WHAT THIS EXERCISE ASKS
A - In the gradient descent passage, what value is given to the number of epochs?
B - Quote the gradient descent passage from "Below is a pretty" to "number of ratings?".

* BEGIN READING PASSAGE *

Gradient with respect to $b_u$ is identical form to $b_i$, and gradient with respect to $q_i$ is identical form to $p_u$, except that the variables switch places.  The full gradients then have the standard form for gradient descent, i.e. a summation of a gradient term for each individual data point, so they turn easily into update rules for each parameter (which match the ones in the Surprise link) after absorbing the leading 2 into learning rate $\gamma$ and separating out the summation over each data point. That's given below, with $e_{ui}=r_{ui} - \hat{r}_{ui}$:

$$
\begin{split}
\frac{\partial E}{\partial b_i} &= 2 \sum_{r_{ui}} \left(\lambda b_i + e_{ui}\right)\ \ \ &\longrightarrow b_i' &= b_i - \gamma\frac{\partial E}{\partial b_i} &= b_i + \gamma\left(e_{ui} - \lambda b_u \right) \\
\frac{\partial E}{\partial b_u} &= 2 \sum_{r_{ui}} \left(\lambda b_u + e_{ui}\right)\ \ \ &\longrightarrow b_u' &= b_u - \gamma\frac{\partial E}{\partial b_u} &= b_u + \gamma\left(e_{ui} - \lambda b_i \right)\\
\frac{\partial E}{\partial p_u} &= 2 \sum_{r_{ui}} \lambda p_u - e_{ui}q_i^\top\ \ \ &\longrightarrow p_u' &= p_u - \gamma\frac{\partial E}{\partial p_u} &= p_u + \gamma\left(e_{ui}q_i - \lambda p_u \right) \\
\frac{\partial E}{\partial q_i} &= 2 \sum_{r_{ui}} \lambda q_i - e_{ui}p_u^\top\ \ \ &\longrightarrow q_i' &= q_i - \gamma\frac{\partial E}{\partial q_i} &= q_i + \gamma\left(e_{ui}p_u - \lambda q_i \right) \\
\end{split}
$$

Below is a pretty direct implementation of this.

In [17]:
# Hyperparameters (using Surprise defaults):
gamma = 0.005
lambda_ = 0.02
factors = 100
num_epochs = 20

In [27]:
# Average rating:
mu = ml["rating"].mean()
# TODO: Weight 'mu' by number of ratings?
# Deviations per-item and per-user:
b_i = np.zeros((max_movie,))

* END READING PASSAGE *
* BEGIN MATERIAL PROVIDED *

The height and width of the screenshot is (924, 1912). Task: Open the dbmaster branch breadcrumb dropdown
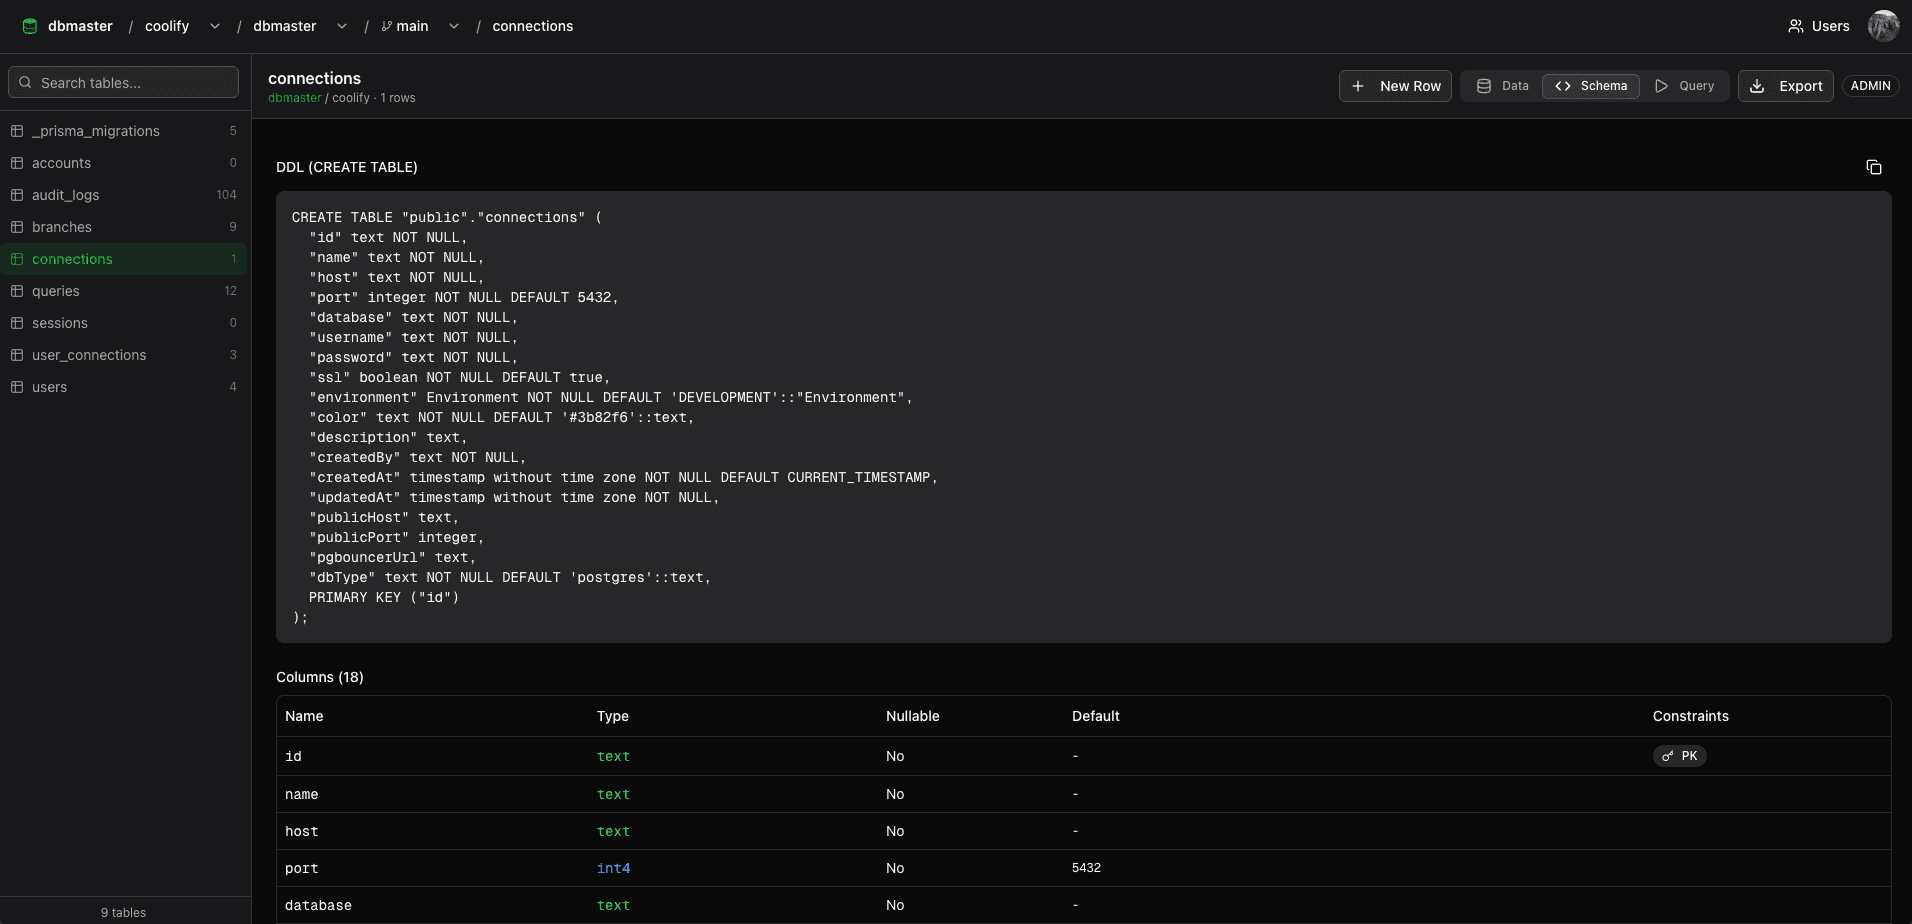click(x=341, y=26)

* END MATERIAL PROVIDED *

SOLUTIONS BY TASK
A - 20

B -
Below is a pretty direct implementation of this.

In [17]:
# Hyperparameters (using Surprise defaults):
gamma = 0.005
lambda_ = 0.02
factors = 100
num_epochs = 20

In [27]:
# Average rating:
mu = ml["rating"].mean()
# TODO: Weight 'mu' by number of ratings?